Paco Llorente

Personal information
- Full name: Francisco Llorente Gento
- Date of birth: 21 May 1965 (age 60)
- Place of birth: Valladolid, Spain
- Height: 1.80 m (5 ft 11 in)
- Position: Winger

Youth career
- 1982: Urbis
- 1983: Real Madrid
- 1984–1985: Móstoles

Senior career*
- Years: Team / Apps / (Gls)
- 1985–1986: Atlético Madrileño / 31 / (5)
- 1986–1987: Atlético Madrid / 29 / (3)
- 1987–1994: Real Madrid / 105 / (6)
- 1995–1998: Compostela / 72 / (2)
- Total:  / 237 / (16)

International career
- 1986: Spain U21 / 5 / (0)
- 1986–1987: Spain U23 / 3 / (0)
- 1987: Spain / 1 / (1)

= Paco Llorente =

Spanish footballer

Francisco "Paco" Llorente Gento (born 21 May 1965) is a Spanish former professional footballer who played mostly as a right winger.

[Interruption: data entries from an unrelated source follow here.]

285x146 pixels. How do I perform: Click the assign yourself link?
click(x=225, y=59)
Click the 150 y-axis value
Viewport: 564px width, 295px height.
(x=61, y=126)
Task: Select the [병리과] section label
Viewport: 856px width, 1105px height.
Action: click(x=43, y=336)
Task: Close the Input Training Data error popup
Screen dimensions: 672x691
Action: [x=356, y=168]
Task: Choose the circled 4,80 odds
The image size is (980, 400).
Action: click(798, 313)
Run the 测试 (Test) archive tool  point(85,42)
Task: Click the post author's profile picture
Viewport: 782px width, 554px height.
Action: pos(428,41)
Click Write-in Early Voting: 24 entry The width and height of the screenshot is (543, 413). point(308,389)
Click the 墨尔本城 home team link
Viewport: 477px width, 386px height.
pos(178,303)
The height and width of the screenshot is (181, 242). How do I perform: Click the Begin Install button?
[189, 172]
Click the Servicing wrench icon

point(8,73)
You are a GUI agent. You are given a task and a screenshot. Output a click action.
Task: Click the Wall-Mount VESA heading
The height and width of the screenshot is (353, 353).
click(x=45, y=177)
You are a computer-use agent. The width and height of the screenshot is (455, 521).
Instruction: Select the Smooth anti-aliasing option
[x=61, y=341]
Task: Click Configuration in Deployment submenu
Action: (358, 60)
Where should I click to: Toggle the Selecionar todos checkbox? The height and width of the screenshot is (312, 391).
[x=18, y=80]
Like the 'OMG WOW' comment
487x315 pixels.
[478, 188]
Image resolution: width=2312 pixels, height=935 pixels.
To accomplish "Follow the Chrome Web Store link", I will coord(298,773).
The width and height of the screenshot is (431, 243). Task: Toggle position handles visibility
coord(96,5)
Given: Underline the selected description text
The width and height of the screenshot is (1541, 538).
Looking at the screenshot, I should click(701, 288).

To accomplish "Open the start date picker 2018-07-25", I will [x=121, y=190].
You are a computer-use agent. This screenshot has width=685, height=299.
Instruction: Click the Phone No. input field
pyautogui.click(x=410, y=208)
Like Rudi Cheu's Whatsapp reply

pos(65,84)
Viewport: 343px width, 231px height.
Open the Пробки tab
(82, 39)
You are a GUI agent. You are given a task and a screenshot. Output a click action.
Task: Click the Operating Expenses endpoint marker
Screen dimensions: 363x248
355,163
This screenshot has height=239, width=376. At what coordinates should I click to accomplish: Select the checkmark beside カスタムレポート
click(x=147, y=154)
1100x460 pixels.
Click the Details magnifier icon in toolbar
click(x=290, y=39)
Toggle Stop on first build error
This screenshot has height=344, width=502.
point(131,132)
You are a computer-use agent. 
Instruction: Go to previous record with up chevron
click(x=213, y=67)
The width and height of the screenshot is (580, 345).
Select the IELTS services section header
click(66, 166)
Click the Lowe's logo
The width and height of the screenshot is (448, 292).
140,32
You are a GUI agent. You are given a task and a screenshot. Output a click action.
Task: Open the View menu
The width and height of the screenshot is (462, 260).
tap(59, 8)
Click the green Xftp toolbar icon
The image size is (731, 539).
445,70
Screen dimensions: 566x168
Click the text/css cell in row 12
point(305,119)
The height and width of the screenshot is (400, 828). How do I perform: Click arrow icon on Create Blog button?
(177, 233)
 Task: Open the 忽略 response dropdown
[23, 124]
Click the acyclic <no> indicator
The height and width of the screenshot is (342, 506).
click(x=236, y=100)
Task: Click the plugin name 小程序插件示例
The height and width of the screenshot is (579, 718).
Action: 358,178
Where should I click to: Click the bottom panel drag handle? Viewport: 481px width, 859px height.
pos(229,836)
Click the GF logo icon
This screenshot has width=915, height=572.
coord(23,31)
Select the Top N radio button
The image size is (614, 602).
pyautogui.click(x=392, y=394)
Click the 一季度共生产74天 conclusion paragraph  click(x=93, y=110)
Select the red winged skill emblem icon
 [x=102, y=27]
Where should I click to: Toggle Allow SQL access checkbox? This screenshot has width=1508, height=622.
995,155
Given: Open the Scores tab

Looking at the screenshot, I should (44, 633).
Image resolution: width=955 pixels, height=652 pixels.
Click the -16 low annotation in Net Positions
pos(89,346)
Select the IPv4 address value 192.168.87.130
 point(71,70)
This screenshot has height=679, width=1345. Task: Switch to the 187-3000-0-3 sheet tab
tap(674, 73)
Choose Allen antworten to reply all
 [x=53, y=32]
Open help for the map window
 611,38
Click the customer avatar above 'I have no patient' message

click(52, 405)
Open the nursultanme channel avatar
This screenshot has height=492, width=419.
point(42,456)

He amassed La Liga totals of 206 games and 11 goals over the course of 13 seasons, with Atlético Madrid, Real Madrid and Compostela.

==Club career==
Llorente was born in Valladolid, Castile and León. Following a brief youth spell at Real Madrid he signed with neighbours Atlético Madrid, being fairly used over two seasons. In summer 1987, he re-joined Real.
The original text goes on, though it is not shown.